Observateurs experts des besoins sociaux, les CCAS sont les témoins des précarités à facettes multiples, qui chamboulent et invalident en partie les méthodes usuelles de l’action sociale. Ils peinent à pouvoir discerner l’urgence dans l’urgence. Les incertitudes assomment et les craintes légitimes peuvent confiner à la paralysie générale.
Oser des réponses nouvelles – « Main sociale » des villes, les CCAS ont toutefois l’avantage de pouvoir calibrer leur intervention au gré de politiques locales volontaristes, moins empesées que d’autres par la gestion de prestations et dispositifs sociaux de masse. Leur culture les engage à oser des réponses et interventions nouvelles, expérimentales et apprenantes.
Lutter contre la déshumanisation progressive des grandes administrations sociales, qui éloigne les bénéficiaires et produit davantage d’insatisfactions et de non-recours, suppose de développer des organisations plus ouvertes, disponibles, généralistes et proches des habitants. Notre établissement s’est ainsi réorganisé pour ouvrir, au cœur des quartiers, de nouvelles antennes sociales qui offrent un panel de services généralistes et une réponse globale à des questions multiples.
Parallèlement, nous œuvrons à contractualiser avec des institutions comme la CAF ou la CPAM pour comprendre leur logique de fonctionnement, mieux coordonner nos rôles respectifs et simplifier la réponse aux bénéficiaires dans une logique de prise en charge partagée.

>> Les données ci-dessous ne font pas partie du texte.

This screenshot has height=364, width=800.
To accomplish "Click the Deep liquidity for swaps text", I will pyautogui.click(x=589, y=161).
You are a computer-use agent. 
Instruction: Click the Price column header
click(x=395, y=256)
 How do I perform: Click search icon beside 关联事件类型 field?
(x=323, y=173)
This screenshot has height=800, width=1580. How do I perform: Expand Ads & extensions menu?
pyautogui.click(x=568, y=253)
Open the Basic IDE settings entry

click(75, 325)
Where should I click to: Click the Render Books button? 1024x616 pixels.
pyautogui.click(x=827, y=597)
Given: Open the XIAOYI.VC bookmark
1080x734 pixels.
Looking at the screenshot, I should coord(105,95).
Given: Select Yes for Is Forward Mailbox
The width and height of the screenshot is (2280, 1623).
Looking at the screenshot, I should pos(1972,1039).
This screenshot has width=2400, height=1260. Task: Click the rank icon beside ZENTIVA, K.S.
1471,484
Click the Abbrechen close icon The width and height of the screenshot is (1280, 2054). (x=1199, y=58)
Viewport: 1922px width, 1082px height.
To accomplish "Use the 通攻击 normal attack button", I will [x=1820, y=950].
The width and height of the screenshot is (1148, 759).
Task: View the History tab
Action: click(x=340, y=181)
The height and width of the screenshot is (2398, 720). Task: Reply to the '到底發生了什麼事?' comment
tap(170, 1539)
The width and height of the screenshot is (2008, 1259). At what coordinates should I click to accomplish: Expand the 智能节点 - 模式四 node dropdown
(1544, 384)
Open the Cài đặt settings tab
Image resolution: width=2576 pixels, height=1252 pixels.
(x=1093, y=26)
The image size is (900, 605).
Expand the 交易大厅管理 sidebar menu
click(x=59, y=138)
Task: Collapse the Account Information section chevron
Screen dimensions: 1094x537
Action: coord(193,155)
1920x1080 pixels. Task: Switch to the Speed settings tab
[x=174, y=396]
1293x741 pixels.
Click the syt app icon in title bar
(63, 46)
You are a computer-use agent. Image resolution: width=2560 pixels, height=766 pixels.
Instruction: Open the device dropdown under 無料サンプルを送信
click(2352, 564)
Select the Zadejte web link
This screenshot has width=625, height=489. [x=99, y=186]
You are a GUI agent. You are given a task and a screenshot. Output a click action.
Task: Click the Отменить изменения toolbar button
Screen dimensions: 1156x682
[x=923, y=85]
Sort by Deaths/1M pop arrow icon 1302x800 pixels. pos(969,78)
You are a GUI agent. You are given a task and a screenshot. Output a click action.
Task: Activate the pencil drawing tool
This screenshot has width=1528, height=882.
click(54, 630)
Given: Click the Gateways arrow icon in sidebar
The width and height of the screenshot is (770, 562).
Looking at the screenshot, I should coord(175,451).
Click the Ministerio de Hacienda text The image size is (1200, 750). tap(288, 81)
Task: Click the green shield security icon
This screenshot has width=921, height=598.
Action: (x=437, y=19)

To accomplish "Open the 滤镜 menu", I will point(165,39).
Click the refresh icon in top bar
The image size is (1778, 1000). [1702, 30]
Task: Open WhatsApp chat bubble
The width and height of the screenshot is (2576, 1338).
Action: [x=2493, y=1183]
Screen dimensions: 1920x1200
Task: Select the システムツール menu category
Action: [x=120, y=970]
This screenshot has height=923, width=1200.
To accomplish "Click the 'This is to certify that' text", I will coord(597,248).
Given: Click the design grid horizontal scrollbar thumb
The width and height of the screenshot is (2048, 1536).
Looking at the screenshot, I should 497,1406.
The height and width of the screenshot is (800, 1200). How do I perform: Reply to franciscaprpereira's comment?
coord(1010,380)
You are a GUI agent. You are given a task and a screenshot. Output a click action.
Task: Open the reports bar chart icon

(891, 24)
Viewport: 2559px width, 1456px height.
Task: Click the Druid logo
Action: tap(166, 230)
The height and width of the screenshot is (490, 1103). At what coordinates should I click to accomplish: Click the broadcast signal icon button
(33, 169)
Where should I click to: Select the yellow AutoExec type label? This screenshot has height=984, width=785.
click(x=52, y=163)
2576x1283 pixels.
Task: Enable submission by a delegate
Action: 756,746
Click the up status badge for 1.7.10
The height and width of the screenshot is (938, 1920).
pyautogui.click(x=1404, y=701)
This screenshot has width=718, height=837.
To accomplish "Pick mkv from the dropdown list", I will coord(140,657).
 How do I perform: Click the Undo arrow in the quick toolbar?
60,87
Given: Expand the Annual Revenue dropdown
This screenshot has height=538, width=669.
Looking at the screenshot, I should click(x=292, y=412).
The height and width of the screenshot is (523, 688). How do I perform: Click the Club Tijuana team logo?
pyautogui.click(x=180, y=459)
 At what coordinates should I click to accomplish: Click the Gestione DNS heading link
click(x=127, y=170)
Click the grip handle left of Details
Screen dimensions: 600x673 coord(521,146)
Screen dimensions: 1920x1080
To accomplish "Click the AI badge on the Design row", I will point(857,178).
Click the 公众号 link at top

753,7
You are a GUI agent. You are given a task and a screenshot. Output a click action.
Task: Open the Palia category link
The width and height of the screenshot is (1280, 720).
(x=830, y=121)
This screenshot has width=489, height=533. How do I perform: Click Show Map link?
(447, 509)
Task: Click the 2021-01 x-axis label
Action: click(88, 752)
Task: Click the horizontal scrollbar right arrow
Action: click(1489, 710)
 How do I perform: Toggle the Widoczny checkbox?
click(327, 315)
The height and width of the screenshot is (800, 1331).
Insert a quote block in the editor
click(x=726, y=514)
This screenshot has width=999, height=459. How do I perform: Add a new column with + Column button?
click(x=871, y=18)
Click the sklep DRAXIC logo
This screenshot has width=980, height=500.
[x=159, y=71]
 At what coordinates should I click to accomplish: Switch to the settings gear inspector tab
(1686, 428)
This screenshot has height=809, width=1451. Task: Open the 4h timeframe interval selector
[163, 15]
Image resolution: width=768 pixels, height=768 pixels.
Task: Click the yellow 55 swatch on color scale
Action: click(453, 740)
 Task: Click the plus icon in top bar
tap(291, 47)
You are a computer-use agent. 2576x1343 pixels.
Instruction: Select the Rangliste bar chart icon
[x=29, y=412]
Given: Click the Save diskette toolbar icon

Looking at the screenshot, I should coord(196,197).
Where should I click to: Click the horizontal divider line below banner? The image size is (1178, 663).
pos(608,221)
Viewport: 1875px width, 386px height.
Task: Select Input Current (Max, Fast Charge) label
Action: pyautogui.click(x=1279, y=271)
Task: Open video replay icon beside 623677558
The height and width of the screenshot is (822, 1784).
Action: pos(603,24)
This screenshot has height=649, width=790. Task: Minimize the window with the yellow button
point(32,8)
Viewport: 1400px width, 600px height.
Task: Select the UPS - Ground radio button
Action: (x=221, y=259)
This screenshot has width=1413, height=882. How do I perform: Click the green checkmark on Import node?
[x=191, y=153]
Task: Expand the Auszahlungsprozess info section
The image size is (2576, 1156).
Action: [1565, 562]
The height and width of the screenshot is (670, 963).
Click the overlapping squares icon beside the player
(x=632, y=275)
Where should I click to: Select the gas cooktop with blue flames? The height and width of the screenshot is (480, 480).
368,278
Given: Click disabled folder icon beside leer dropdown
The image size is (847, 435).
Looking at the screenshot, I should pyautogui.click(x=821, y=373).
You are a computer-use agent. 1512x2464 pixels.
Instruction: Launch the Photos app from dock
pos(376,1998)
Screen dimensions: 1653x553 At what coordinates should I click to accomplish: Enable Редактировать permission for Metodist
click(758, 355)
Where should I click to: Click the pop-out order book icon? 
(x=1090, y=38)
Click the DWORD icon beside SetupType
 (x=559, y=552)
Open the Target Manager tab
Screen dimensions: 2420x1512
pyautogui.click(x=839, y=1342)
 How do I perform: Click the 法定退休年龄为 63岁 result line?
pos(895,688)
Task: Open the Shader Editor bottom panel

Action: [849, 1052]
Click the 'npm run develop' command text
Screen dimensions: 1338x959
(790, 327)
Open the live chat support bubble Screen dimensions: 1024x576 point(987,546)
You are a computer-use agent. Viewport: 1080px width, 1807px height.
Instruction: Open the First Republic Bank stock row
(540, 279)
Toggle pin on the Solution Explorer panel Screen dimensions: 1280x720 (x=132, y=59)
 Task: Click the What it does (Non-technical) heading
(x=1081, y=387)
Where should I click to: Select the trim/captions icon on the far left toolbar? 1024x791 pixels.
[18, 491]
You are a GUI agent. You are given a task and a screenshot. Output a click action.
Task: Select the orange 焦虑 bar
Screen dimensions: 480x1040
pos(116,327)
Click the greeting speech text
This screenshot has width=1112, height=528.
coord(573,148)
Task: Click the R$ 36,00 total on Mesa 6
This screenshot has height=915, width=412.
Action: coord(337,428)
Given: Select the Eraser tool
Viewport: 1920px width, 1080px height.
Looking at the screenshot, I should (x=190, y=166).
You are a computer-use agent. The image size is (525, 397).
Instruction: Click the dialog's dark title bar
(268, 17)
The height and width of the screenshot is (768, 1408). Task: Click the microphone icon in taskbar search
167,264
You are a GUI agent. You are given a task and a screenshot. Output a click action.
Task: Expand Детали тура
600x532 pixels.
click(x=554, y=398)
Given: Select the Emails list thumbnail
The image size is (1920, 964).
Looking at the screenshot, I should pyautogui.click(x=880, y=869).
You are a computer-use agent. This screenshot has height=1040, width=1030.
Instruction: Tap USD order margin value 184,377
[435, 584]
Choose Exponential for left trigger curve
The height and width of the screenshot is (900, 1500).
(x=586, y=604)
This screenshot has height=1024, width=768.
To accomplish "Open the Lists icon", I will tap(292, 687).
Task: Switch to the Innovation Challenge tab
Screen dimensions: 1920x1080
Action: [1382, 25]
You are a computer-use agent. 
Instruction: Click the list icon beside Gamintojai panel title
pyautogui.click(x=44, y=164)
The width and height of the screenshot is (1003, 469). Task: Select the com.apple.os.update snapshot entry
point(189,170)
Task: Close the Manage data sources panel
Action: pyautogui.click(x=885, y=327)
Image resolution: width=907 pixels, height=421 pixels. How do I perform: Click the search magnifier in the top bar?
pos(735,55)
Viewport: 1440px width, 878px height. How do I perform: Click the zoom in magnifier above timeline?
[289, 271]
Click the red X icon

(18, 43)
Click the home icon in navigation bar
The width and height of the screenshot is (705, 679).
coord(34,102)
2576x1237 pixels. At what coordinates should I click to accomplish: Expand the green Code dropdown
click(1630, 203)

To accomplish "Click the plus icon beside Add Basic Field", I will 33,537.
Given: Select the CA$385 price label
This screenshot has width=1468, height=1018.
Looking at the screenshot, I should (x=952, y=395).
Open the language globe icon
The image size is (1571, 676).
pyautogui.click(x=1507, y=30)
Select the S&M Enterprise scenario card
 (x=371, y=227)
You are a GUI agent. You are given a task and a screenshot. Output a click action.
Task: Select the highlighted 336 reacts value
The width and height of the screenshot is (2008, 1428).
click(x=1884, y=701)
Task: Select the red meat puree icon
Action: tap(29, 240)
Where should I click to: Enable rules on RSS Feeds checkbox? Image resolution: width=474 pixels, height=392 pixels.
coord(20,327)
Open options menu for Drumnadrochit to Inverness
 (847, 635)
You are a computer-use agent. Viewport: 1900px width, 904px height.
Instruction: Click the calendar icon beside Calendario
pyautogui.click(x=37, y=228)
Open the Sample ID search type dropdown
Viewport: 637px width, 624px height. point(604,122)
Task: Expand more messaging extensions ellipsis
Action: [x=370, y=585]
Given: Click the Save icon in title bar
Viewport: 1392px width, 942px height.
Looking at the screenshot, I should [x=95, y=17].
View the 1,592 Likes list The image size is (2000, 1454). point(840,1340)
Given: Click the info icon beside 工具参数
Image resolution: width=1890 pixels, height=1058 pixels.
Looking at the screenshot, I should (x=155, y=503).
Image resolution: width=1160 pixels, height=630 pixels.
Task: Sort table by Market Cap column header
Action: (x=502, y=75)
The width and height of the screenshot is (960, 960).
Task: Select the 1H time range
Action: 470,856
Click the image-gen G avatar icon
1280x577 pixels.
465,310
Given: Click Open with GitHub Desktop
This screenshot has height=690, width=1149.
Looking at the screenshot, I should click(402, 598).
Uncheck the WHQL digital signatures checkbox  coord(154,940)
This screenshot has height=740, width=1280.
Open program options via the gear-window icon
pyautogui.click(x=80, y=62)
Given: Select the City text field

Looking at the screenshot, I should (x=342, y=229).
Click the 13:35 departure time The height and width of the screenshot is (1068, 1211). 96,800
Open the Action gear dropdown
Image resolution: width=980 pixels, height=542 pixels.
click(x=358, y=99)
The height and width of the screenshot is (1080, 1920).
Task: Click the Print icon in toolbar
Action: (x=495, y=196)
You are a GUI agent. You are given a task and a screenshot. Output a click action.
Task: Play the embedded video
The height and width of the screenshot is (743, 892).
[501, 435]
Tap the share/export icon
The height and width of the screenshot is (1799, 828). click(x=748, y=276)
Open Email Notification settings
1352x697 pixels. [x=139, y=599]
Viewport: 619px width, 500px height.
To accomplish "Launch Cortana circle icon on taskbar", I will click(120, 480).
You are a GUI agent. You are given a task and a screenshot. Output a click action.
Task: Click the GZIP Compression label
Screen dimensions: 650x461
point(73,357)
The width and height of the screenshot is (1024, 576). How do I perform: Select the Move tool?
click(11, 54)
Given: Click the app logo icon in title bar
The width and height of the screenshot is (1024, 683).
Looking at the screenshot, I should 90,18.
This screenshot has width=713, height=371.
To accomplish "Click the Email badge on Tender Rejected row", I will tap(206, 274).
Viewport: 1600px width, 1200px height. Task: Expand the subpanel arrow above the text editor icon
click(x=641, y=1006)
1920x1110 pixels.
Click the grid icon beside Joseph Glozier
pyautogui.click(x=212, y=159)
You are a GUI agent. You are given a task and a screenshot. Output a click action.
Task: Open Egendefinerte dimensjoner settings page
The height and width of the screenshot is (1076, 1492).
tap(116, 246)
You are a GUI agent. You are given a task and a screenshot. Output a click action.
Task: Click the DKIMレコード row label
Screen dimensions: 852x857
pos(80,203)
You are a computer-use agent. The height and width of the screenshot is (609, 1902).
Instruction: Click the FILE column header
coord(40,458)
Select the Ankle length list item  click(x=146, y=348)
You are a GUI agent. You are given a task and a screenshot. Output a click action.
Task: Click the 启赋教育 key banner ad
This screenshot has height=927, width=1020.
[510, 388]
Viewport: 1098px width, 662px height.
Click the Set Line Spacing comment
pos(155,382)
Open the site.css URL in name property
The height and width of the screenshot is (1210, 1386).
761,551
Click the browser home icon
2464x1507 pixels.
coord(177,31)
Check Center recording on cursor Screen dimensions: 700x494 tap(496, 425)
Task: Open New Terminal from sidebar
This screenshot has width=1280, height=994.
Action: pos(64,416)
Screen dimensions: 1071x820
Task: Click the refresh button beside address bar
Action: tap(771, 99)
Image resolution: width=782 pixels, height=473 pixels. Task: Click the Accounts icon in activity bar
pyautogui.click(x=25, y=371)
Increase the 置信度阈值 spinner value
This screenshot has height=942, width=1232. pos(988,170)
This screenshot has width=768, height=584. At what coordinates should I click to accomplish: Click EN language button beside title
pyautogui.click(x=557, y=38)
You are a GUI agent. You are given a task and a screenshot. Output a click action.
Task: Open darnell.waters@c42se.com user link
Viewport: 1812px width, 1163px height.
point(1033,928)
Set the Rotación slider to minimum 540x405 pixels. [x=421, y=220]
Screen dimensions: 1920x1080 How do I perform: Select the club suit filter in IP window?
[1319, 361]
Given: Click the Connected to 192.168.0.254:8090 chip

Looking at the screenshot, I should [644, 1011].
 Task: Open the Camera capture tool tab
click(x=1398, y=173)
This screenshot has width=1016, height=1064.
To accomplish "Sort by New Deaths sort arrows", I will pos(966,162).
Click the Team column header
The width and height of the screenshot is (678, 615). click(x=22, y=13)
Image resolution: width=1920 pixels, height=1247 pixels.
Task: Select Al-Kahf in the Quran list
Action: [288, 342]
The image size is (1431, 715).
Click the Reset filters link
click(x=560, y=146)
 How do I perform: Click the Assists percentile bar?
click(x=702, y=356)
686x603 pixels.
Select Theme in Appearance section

Aux questions de surendettement, nous répondons par la mise en œuvre de micro-crédits personnalisés qui dépassent l’aide sociale classique et nous associons le monde bancaire, pour agir mieux dans la prévention des situations, le repérage précoce ou la pédagogie bancaire. En matière d’hébergement d’urgence et d’accès au logement, nous avons œuvré à la création d’un groupement de coopération sociale départemental fédérant villes et associations pour porter ensemble les dispositifs de veille sociale et développer de nouvelles réponses adaptées, rapides et pertinentes. Nos raisons d’agir sont vastes et de nombreux terrains de mobilisation sont encore disponibles.